Because of all of this work, what was once a fairly placid float is now a challenging white-water experience. The changes have renewed interest in floating the river. But, what is the best way to run the newly created rapids? For many experienced boaters, the answer will be the hard-shell kayak. These sturdy fiberglass boats are made for handling the roughest of water and are quick and agile. However, they do require extensive training to learn how to handle them in rapids. The most often heard complaint about hard-shell kayaks is that they aren’t very stable and you are held in the boat by a spray skirt. Hard-shell kayaks sell for about $750 to $2400.
Another way to enjoy the river is with a raft. Inflatable rafts are quite stable and several people and can handle all levels of rapids. Rafts are limited to higher water due to their size, aren’t as maneuverable as kayaks, and require several people to paddle. Inflatable rafts sell for about $500 to $4000.

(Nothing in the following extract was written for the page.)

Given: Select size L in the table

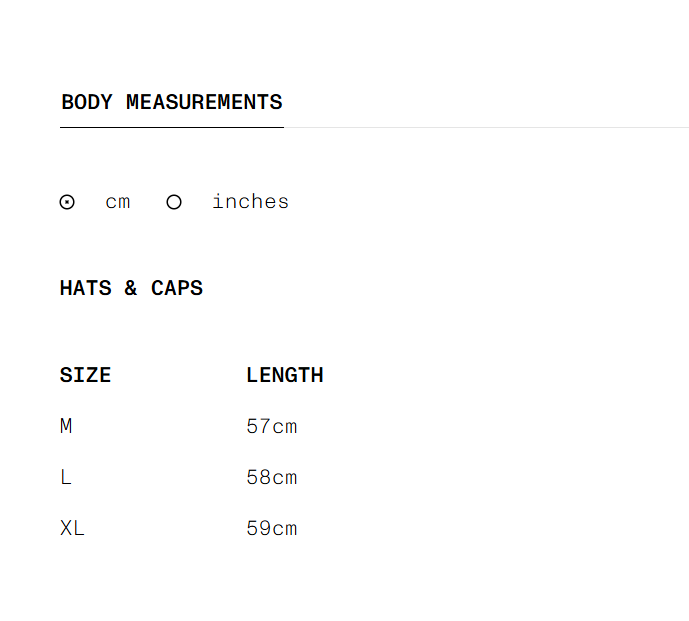Looking at the screenshot, I should tap(66, 477).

For fun on the San Juan River here in town, my choice of boat is the inflatable kayak. This boat combines the maneuverability of a hard-shell kayak with the stability of an inflatable raft. These one person kayaks are easy to learn and are inexpensive. They can handle all the rapids on the San Juan and make a great boat for use on flat water as well.

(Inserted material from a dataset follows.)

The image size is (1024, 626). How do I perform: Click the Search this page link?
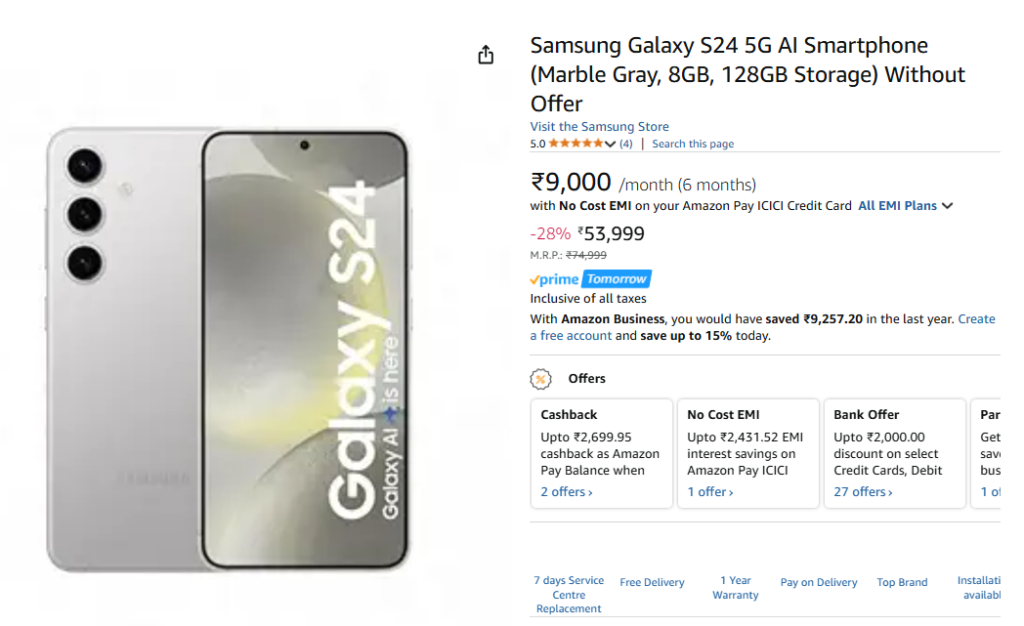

While not as quick or maneuverable as a hard-shell kayak, the inflatable kayak is very stable. This means that you can learn to paddle one on your very first day on the river without the fear of rolling your boat. The inflatable also do not hold you in the boat. You sit on an inflatable chair with your legs extended-in front. You can still surf the holes and move easily about the river, as in a hard-shell, but with more confidence that you won’t tip the boat.

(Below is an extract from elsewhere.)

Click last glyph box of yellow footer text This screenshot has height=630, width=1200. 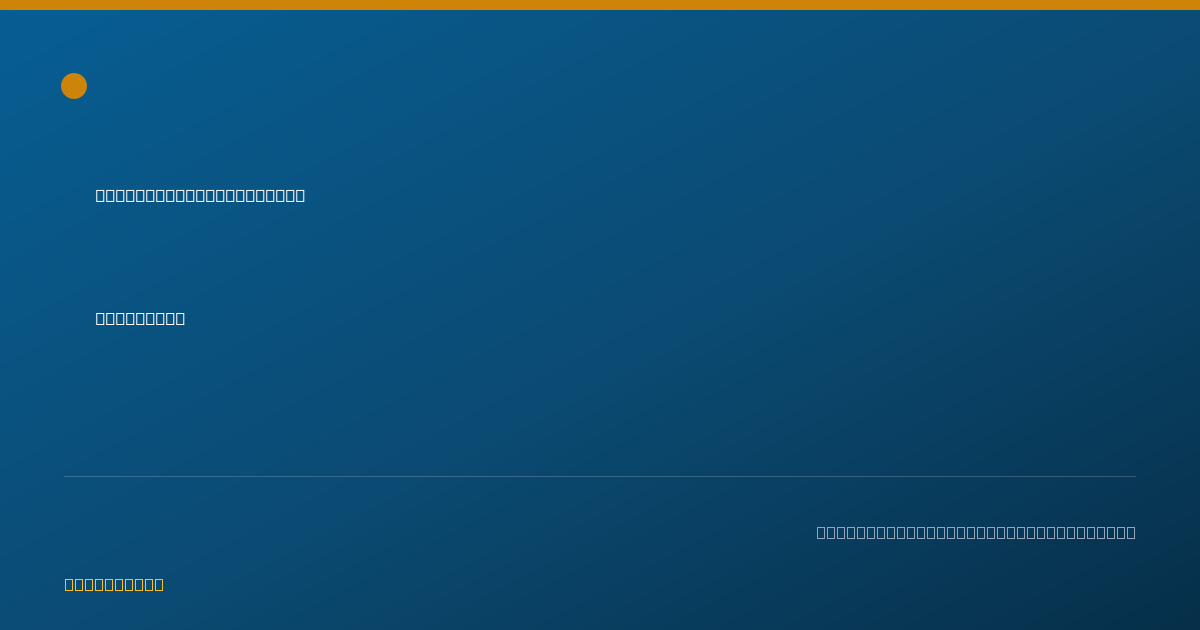click(159, 584)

Outfitted with a life jacket, helmet and paddle, you and your inflatable are ready to take on the river. Using a two-bladed kayak paddle, you quickly learn to control the boat. The kayaks are open so you do take on water when you hit the big rapids and rollers. Some kayaks are self bailing while others may need to be emptied of water occasionally. Packed in your dry bag is a pump and patch kit in case you find a stick or sharp rock in the water. While a kayak is quite puncture resistant, you will sometimes poke a hole in your boat, but repairs are quick and simple.
Inflatable kayaks sell for about $200 on up to about $1800. This cost is generally less than that of both hard-shell kayaks and inflatable rafts. So, if you are looking at all the new rapids in the river and want to try your hand at running them, give the inflatable kayaks a try. They are a great way to get into the exciting sport of river running.
Don’t Get in Over Your Head
The San Juan River can be very dangerous not only during periods of high runoff but anytime. Always wear a life jacket that is rated for white water. Helmets, paddling gloves, booties or sandals are also good to wear. During the early season, a wetsuit can mean the difference between a fun trip and a hypothermia experience.
If you are unfamiliar with the river, stop and scout rapids before you run them. The force of the current can trap you against objects in the river. Log jams known as “strainers” can be especially hazardous since they let the water flow through but trap any objects in their branches. The force of the river current is stronger than you are. Once trapped against an object, you may not be able to get out, so stay away from hazards by planning ahead and watching the river ahead of you. Rocks, weirs and irrigation dams can cause the current to hold your boat in the turbulence below the structure. If you get caught in one of these holes, you should paddle to one side or the other to get your boat back out in the current. If you cannot move you may need to swim to free yourself.